- WHAT NEEDS TO BE DONE: Return the entries verbatim, from the start of the entries through the line that contains "tap(664, 688)", and omit the pictures.

======== DATA EXCERPTS ========

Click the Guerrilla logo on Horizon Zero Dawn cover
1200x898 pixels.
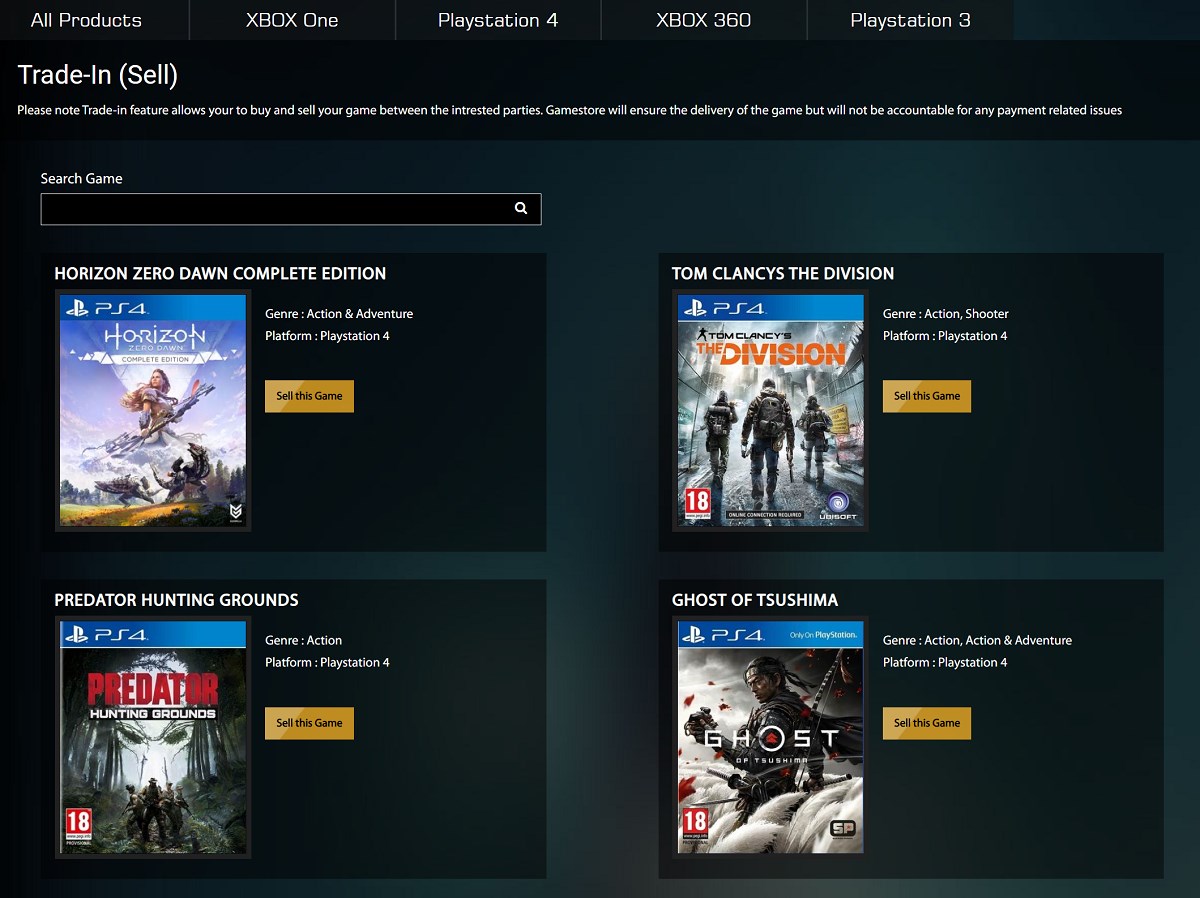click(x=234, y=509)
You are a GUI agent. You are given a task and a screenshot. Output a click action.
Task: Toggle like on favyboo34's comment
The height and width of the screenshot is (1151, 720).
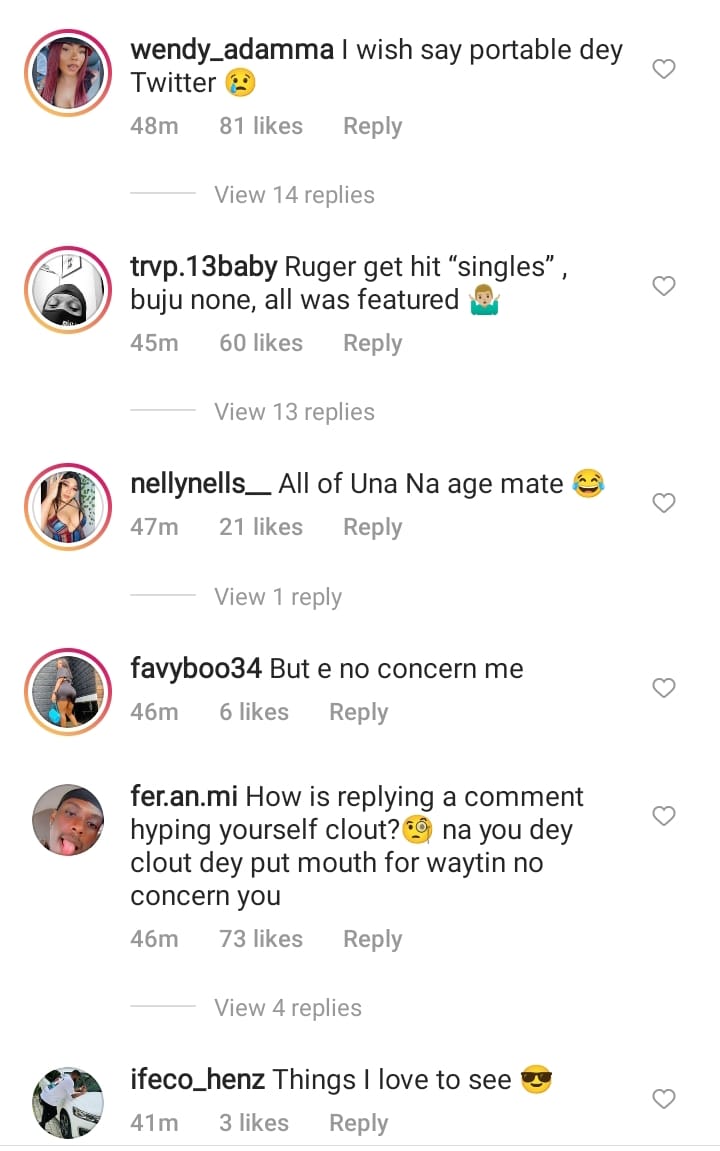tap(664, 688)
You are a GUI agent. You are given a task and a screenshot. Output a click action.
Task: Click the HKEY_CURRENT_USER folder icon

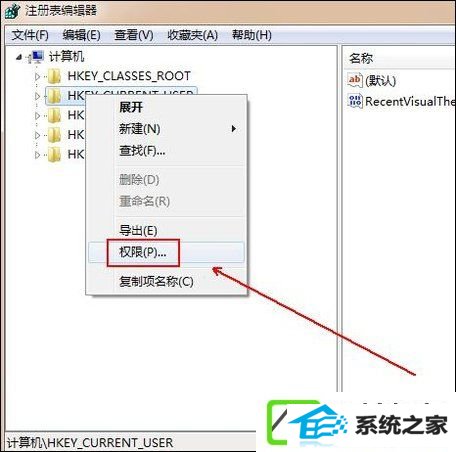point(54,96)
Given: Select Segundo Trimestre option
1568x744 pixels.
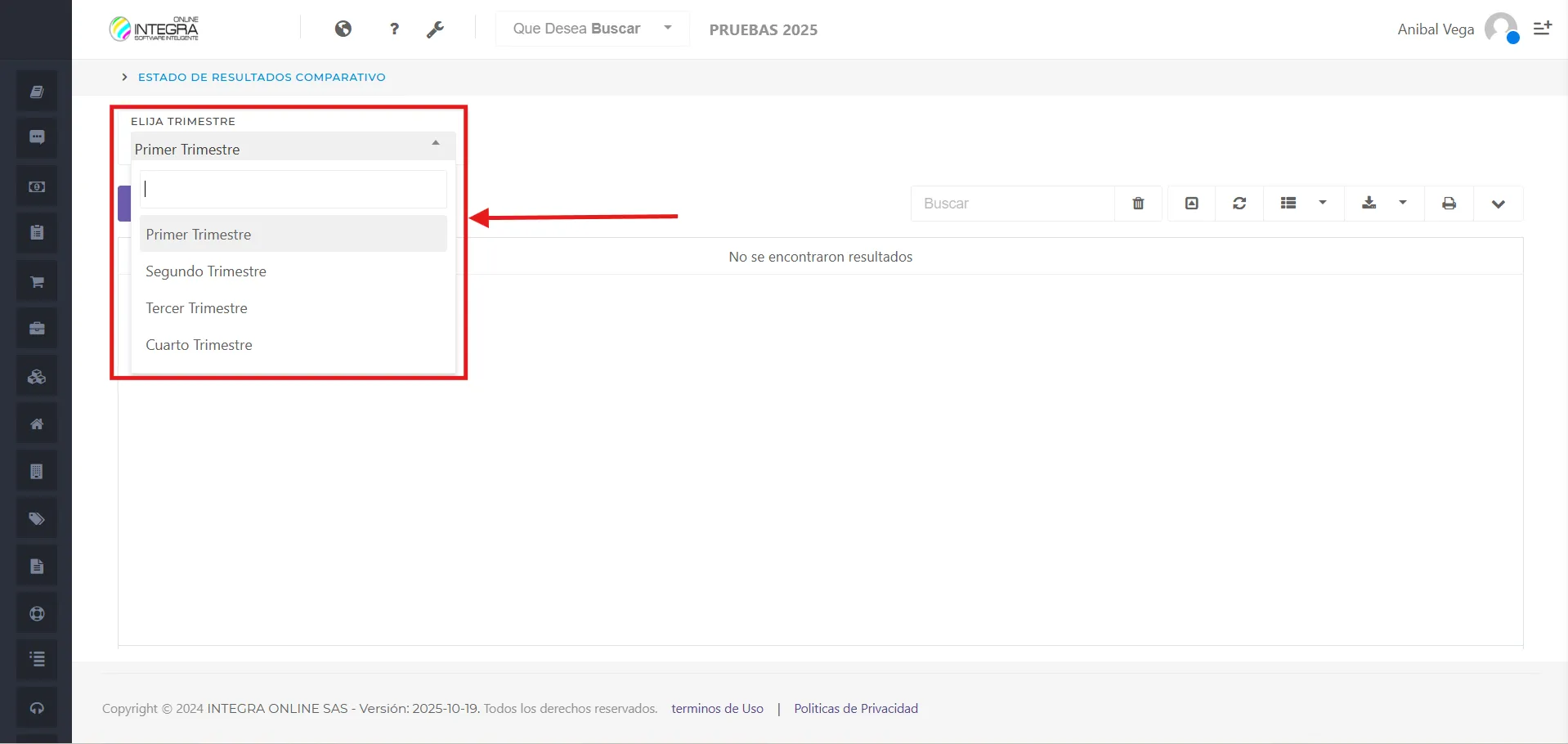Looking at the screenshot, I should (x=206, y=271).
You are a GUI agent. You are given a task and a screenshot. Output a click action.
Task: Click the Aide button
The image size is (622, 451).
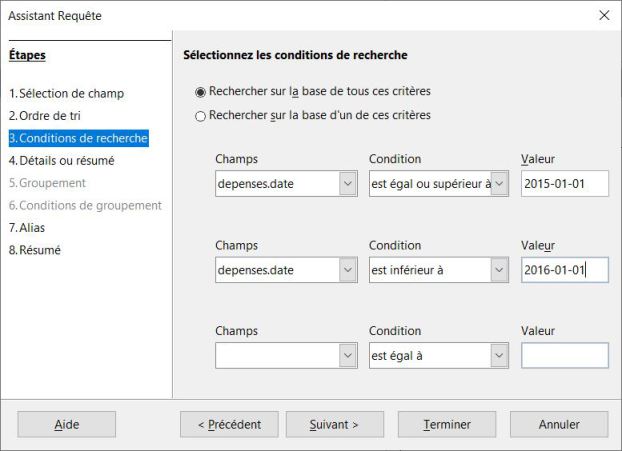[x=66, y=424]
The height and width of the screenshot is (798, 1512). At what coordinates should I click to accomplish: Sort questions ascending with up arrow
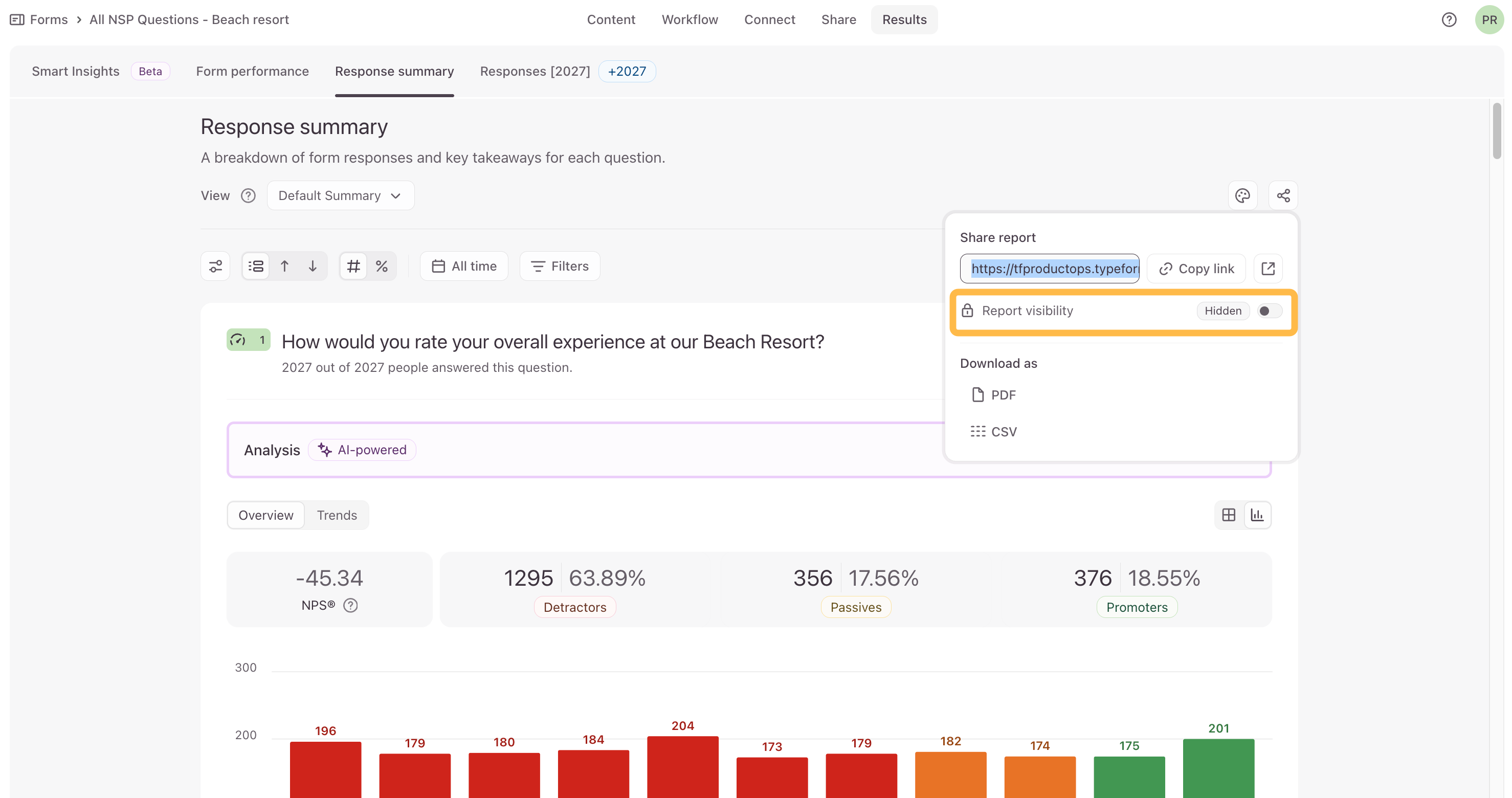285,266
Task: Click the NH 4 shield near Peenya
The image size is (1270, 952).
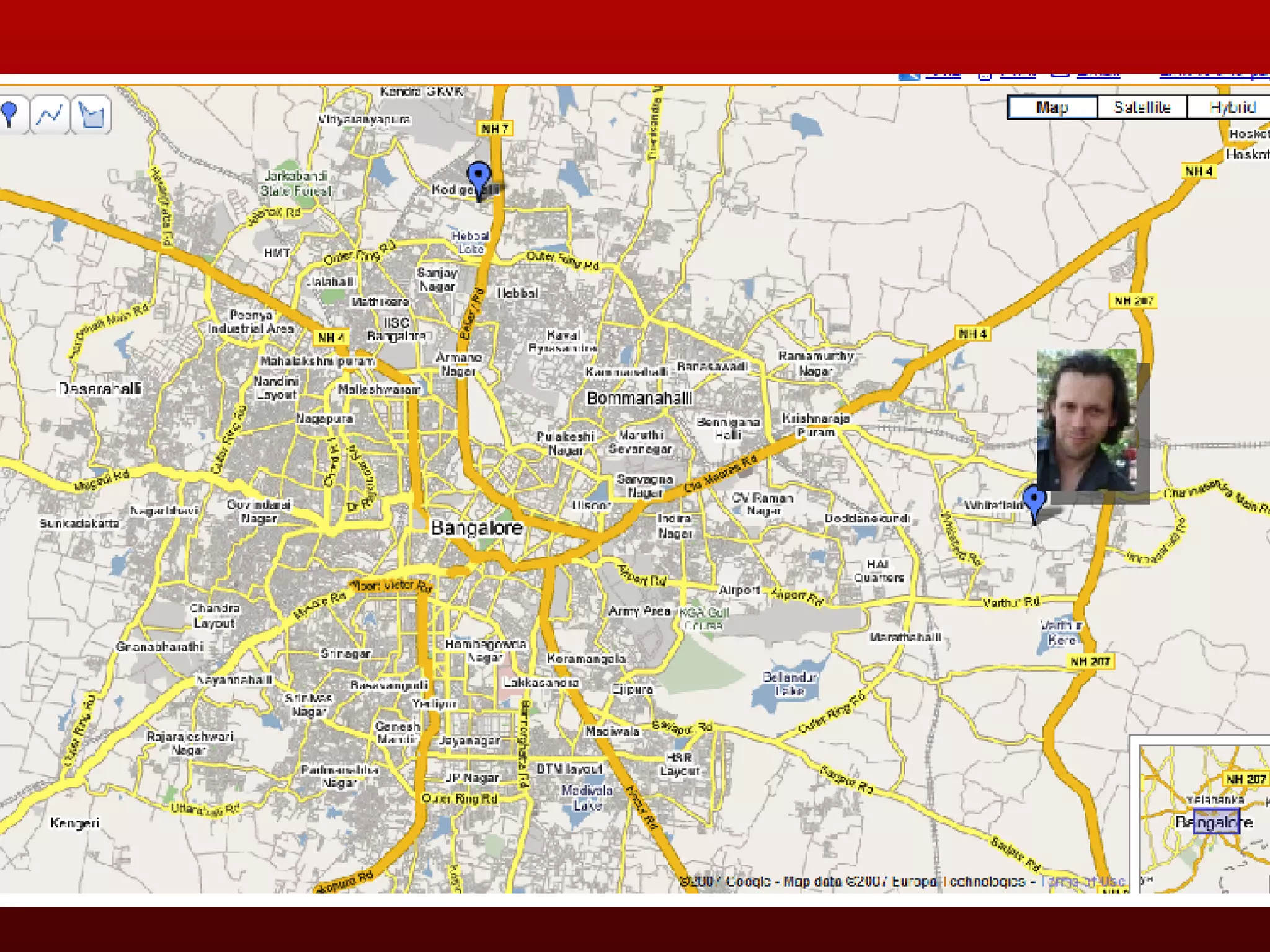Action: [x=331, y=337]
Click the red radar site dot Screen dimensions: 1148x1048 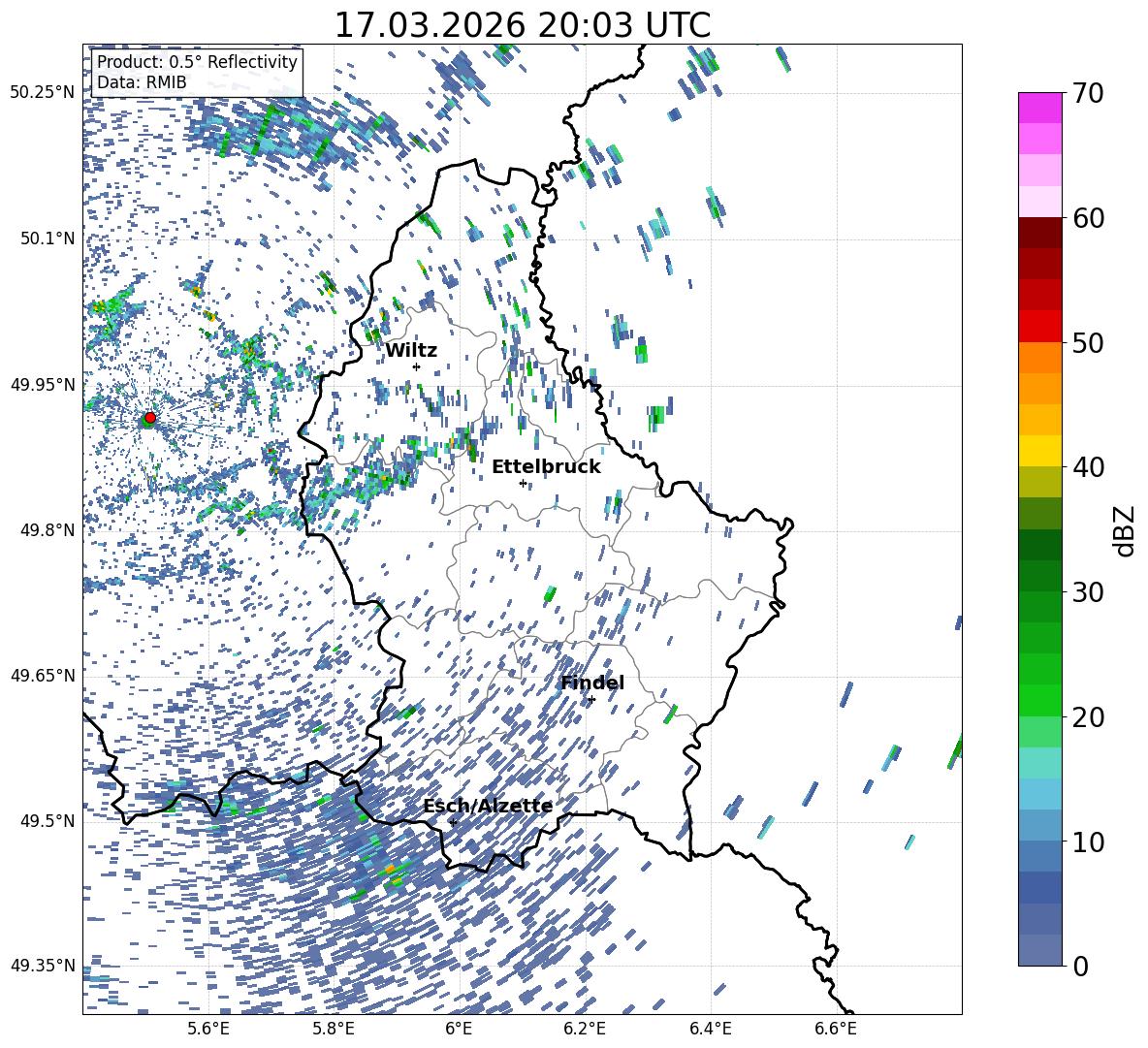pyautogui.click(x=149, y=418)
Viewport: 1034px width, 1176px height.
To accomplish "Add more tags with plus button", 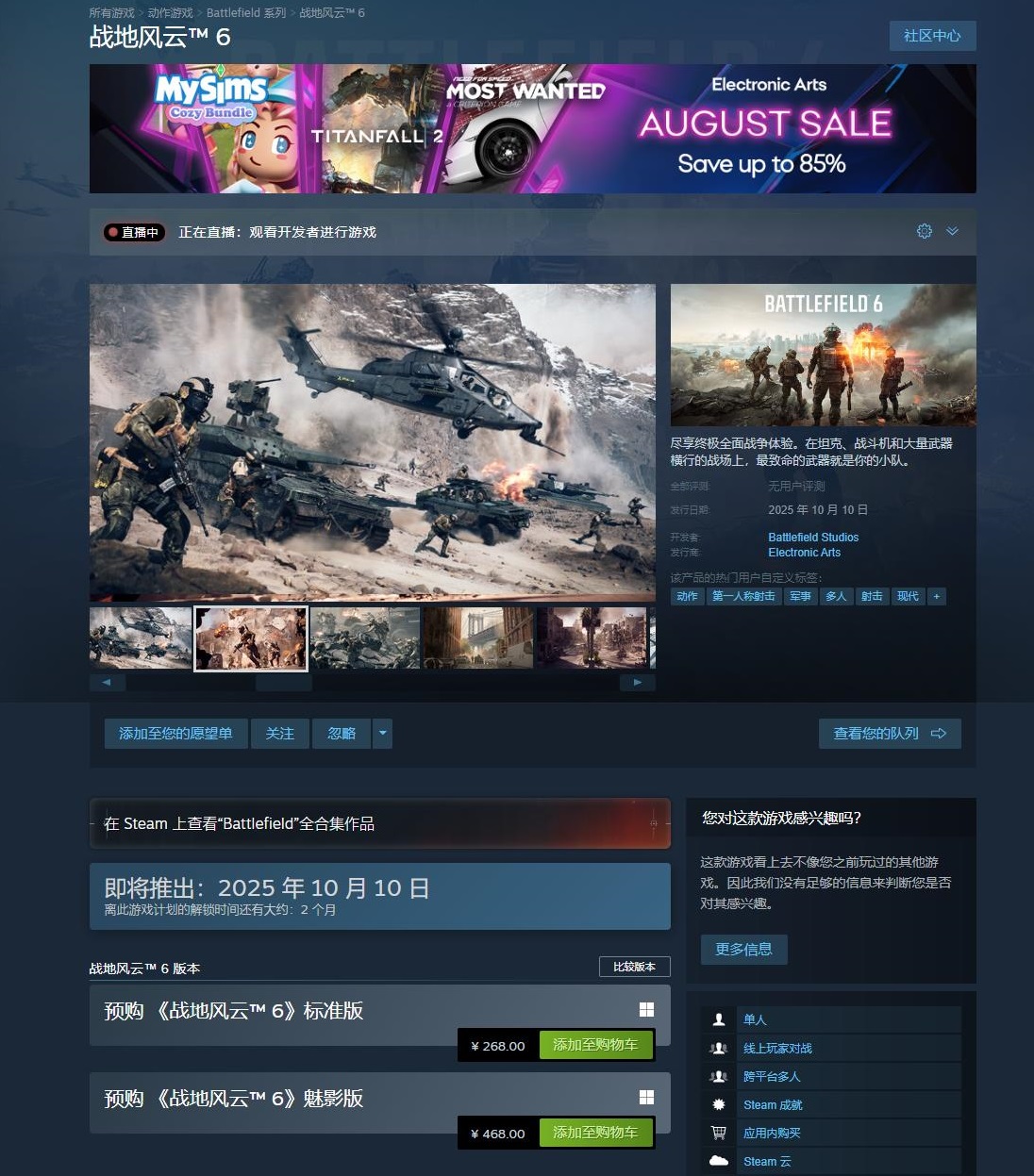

========

- RESPONSE TO THIS TASK:
Click the Guerrilla logo on Horizon Zero Dawn cover
1200x898 pixels.
click(x=234, y=509)
You are a GUI agent. You are given a task and a screenshot. Output a click action.
Task: Toggle like on favyboo34's comment
The height and width of the screenshot is (1151, 720).
tap(664, 688)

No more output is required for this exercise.